Last week’s debate over Bay Street banners brought into focus two of society’s uglier recent trends — out of control political correctness and our eagerness to run to the courts over every perceived slight.

The controversy came to light when a Port Orchard resident called the city and demanded it remove a banner strung over Bay Street advertising the Christian Life Center’s Easter celebration. The caller believed it was inappropriate for what he or she considered a religious message to be displayed on the publicly owned downtown marquee. The city responded by calling Fire District 7, which is responsible for putting up and taking down Bay Street banners, and ordering the banner removed.

Fire District 7 Chief Mike Brown declined, saying, “We’ve hung this sign for three years in a row and there’s been no problem.”
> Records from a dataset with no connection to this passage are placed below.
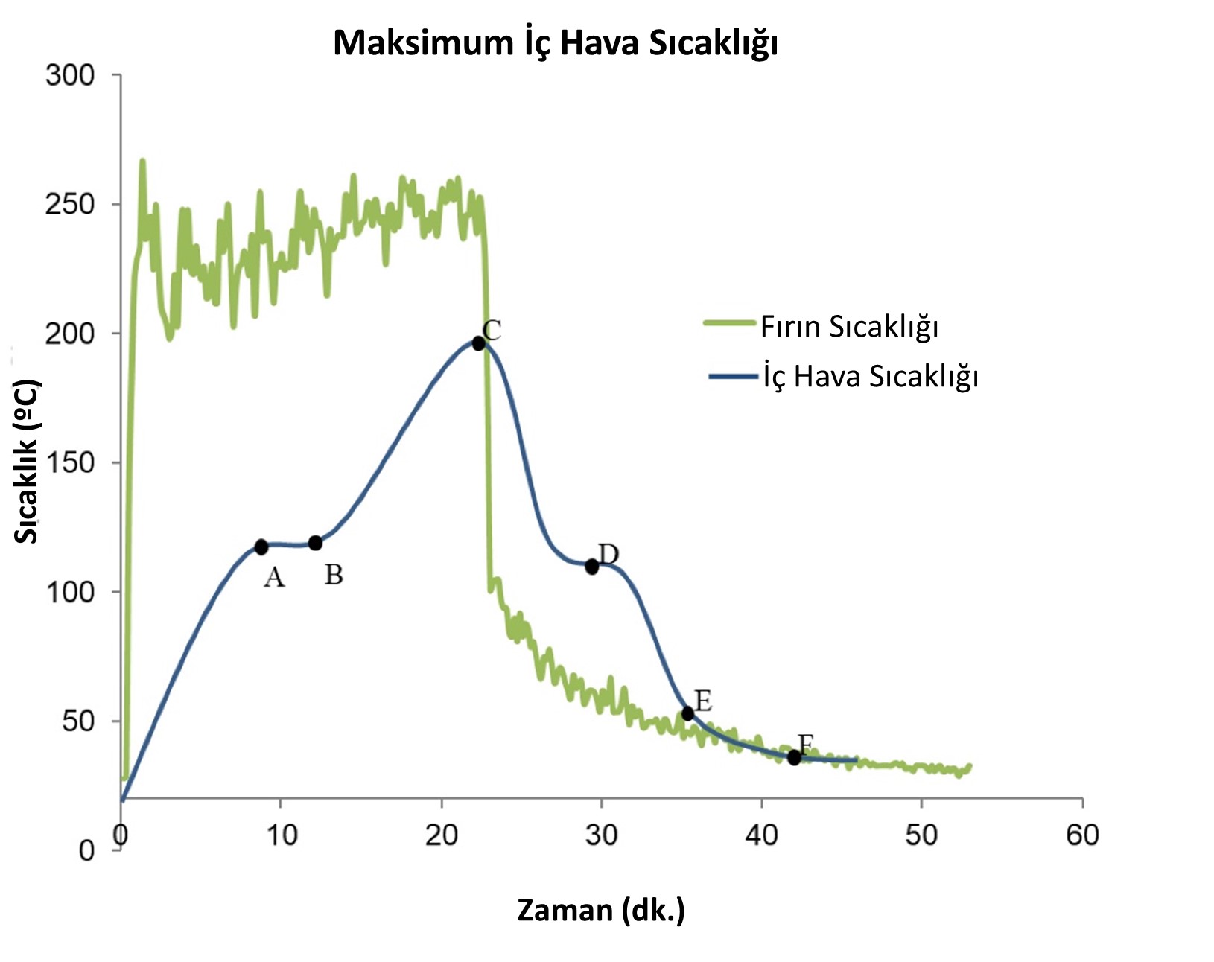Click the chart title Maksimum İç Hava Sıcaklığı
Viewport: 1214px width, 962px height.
click(x=555, y=43)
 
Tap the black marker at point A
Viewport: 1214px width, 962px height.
click(x=261, y=547)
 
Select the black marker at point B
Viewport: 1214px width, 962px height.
click(x=315, y=543)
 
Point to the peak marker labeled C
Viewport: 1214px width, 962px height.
click(x=478, y=343)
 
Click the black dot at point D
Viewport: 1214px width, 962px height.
click(x=592, y=567)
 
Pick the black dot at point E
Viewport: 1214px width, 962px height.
click(x=687, y=713)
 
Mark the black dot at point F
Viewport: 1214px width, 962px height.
click(x=795, y=757)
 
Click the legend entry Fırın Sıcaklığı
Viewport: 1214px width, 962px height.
click(x=849, y=327)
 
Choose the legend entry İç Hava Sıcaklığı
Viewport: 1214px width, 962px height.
click(x=870, y=377)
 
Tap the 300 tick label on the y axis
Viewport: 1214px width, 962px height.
click(x=70, y=75)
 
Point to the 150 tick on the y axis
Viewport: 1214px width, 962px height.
click(x=70, y=462)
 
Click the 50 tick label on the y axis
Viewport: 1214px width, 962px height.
click(x=77, y=721)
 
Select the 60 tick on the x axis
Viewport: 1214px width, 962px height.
click(x=1082, y=835)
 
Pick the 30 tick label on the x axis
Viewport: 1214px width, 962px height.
click(x=601, y=835)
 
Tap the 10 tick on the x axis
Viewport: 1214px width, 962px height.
click(x=281, y=835)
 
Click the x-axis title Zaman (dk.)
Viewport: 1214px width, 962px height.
click(x=601, y=910)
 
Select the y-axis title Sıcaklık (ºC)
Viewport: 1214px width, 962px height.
click(x=27, y=462)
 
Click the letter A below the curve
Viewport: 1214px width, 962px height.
click(x=274, y=577)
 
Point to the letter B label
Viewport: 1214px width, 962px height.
click(x=334, y=575)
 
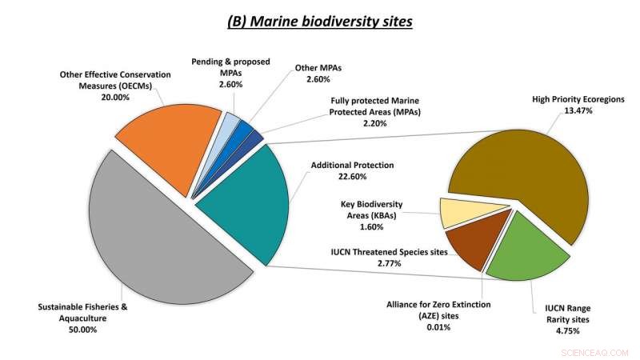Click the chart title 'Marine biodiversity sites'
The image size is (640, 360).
click(x=320, y=22)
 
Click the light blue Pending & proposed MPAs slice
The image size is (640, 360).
click(x=230, y=124)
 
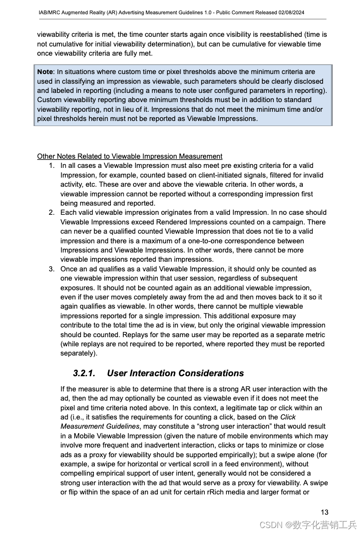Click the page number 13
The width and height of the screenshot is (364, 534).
coord(324,512)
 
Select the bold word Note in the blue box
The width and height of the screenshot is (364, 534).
coord(45,72)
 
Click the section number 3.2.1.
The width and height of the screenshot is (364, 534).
coord(84,373)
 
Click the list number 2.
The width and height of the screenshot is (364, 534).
coord(52,212)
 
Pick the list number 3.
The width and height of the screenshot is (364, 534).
coord(52,269)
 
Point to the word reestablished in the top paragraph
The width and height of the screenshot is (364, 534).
coord(280,34)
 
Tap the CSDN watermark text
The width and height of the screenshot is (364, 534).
coord(271,525)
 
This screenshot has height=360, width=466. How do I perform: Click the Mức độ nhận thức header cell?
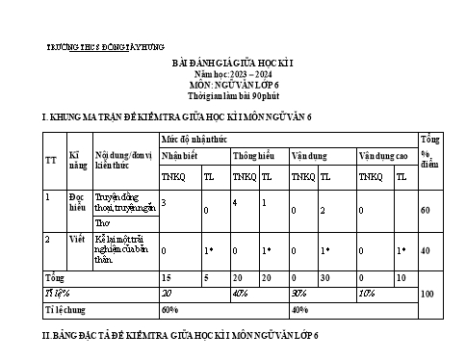coord(194,140)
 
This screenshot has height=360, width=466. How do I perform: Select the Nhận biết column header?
coord(180,155)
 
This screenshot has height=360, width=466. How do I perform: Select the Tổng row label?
coord(54,276)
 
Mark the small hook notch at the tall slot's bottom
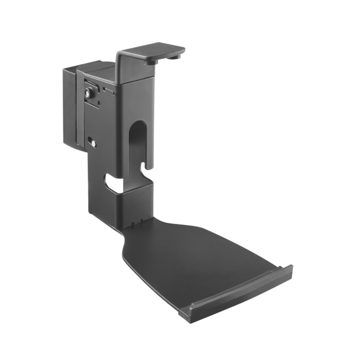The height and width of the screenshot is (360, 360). coord(145,170)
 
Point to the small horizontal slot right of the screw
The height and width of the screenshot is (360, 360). coord(108,90)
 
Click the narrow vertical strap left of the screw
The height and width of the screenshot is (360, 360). coord(80,108)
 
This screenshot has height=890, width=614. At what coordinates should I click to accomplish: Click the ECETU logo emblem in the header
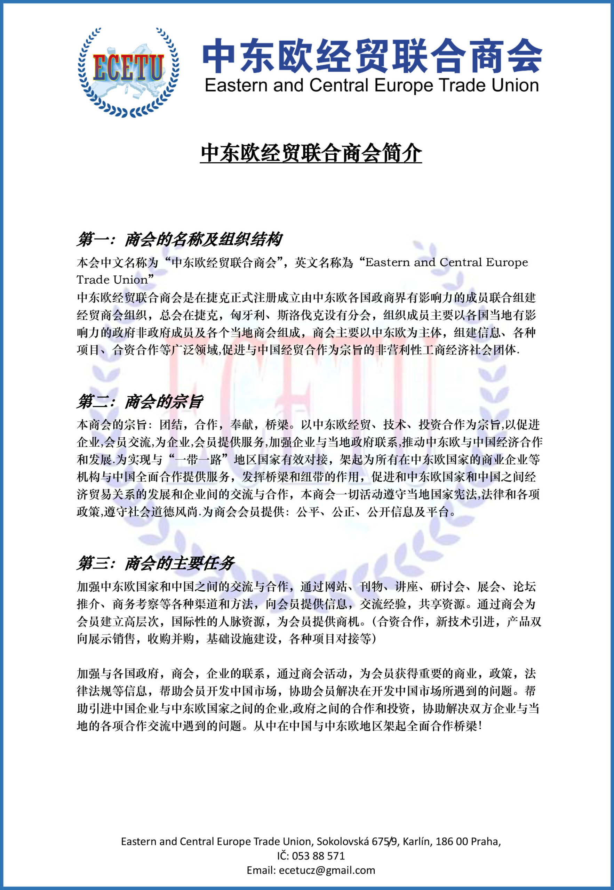pyautogui.click(x=128, y=72)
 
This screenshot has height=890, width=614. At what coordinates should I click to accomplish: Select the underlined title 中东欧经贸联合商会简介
pyautogui.click(x=311, y=153)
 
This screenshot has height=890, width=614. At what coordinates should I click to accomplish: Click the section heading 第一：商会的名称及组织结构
pyautogui.click(x=180, y=240)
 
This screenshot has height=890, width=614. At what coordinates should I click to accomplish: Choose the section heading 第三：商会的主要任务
pyautogui.click(x=156, y=564)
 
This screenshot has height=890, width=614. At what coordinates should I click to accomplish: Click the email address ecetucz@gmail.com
pyautogui.click(x=327, y=870)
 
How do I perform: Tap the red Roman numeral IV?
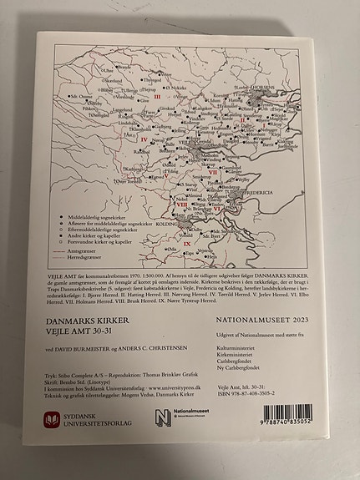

“It’s a sad state of affairs when someone complains about something (not) being politically correct and we have to change the way the city operates,” said City Councilmember Ron Rider.

Amen to that.

No doubt the complaining party will cite the establishment clause of the Constitution to justify his or her objections. It’s a familiar yet bogus argument, of course, since the wording of the law states that, “Congress shall make no law respecting an establishment of religion...”

In this case, it’s the Port Orchard City Council, not Congress, that’s making the law. You’d also need a pretty vivid imagination to construe hanging a banner for the church to mean we’d established the Christian Life Center as the official church of Port Orchard.

But stranger things have happened — which explains why muncipalities throughout the country have been forced to turn their annual Christmas festivities into “Holiday Celebrations” and the like. All it takes is one ACLU-funded lawsuit in front of one activist judge who’s more concerned with writing laws than enforcing those already on the books, and pretty soon a city finds itself saddled with hundreds of thousands of dollars in legal fees.

So, much as we hate to see anyone give in to this kind of ideological extortion, it’s hard to fault the city council for at least considering a modification of its standards regarding the hanging of banners.

Presently, the city’s regulations limit banners to advertisements for community events organized or hosted by nonprofit groups. By that guideline, the Christian Life Center certainly qualifies.

Moreover, since the church paid a $50 fee for the privilege of displaying its banner, the city could no more be said to endorse the content of the sign than, for example, a television station endorses the claims of every infomercial it broadcasts. It is a business transaction, not a statement of public policy.

Fire District 7 Commissioner Darla Hartly argued the law needs to be made more specific, noting that the general provision permitting the city to display a banner for any nonprofit could just as easily be applied to a church as to the Ku Klux Klan.

The district’s attorney agrees. For the city to accept payment for services from one and not the other could be considered discriminatory, he said, in the absence of clear guidelines to the contrary.

It’s a measure of how far we’ve come in the wrong direction that a church and a hate group can in any way, shape or form be lumped together. But just because anyone with a room temperature IQ should be able to distinguish between the two is no guarantee a judge will.

Ultimately, we hope the city is able to craft an ordinance that allows a church to advertise its offerings as readily as any other voluntary public service organization, for example the Rotary or Kiwanis clubs.

It’s just a shame we’ve reached the point where one disgruntled resident with a lawyer can turn a whole community — and common sense — on its ear.